Déconcertée par les paroles de son arrière-grand-mère, Chela hocha la tête. Rien de ce qu’elle savait de son père bien-aimé ne correspondait à ce discours.

Son arrière-grand-mère fit rapidement les arrangements, et l’occasion se présenta bientôt. La veille, le père de Chela lui avait dit d’un air sombre de l’accompagner, et Chela visita donc, à son bras, une demeure ancienne, sans comprendre ce que signifiait cette visite.

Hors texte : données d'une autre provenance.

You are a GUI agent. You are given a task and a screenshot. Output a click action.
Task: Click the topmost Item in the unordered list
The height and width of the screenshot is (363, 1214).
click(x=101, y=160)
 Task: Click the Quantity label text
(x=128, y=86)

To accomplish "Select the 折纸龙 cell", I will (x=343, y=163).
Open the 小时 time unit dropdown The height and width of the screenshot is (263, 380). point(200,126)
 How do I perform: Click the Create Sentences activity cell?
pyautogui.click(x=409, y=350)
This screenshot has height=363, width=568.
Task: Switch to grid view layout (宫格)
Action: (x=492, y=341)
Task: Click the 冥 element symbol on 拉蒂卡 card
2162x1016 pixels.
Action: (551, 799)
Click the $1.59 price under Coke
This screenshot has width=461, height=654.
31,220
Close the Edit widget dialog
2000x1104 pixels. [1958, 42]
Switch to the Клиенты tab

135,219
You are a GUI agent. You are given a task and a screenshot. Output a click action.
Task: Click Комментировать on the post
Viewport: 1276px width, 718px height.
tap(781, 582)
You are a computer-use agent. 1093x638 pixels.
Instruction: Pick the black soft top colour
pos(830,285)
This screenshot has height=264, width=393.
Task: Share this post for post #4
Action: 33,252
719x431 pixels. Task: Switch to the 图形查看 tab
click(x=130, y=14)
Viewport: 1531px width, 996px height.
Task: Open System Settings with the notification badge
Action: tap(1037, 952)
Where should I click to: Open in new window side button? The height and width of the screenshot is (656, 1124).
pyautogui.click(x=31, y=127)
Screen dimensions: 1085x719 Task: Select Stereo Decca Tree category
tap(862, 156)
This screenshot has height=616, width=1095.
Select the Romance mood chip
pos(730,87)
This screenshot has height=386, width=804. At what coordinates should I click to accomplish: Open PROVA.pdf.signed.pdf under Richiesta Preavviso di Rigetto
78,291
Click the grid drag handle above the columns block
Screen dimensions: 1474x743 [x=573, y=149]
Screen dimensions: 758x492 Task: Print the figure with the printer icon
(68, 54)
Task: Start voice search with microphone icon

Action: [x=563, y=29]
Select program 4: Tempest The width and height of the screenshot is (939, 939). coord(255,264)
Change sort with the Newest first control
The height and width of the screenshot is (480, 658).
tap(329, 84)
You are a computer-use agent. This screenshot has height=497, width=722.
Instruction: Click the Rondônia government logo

— Voilà qui est une surprise. Je ne m’imaginais pas que vous amèneriez la fille dont tout le monde parle.

Chela et son père étaient assis en face d’une sorcière, dans un salon où l’on n’avait ménagé aucune dépense. Un encens capiteux lui chatouillait le nez, sans être désagréable. Le thé aux herbes et les tartelettes posés sur la table devant elle, eux aussi, exhalaient un parfum d’une douceur excessive. Chela se sentait à sa place nulle part, ici. Ce n’était pas un accueil ordinaire, elle le sentait, même si elle ne pouvait en discerner la nature.

— Ce n’était pas mon choix, mais ma grand-mère me l’a imposé. C’est une fille intelligente et elle ne fera pas de scène. Supposez qu’elle est ici pour apprendre les usages du monde.

— Naturellement, elle est la bienvenue. Même si je ne peux garantir que ce soit une éducation appropriée… Héhé, quelle adorable petite. J’imagine que vous lui avez appris des choses, mais je vois bien qu’elle ne comprend pas encore. Depuis combien de temps cela n’est-il pas arrivé ? Qu’une âme aussi innocente mette les pieds ici ?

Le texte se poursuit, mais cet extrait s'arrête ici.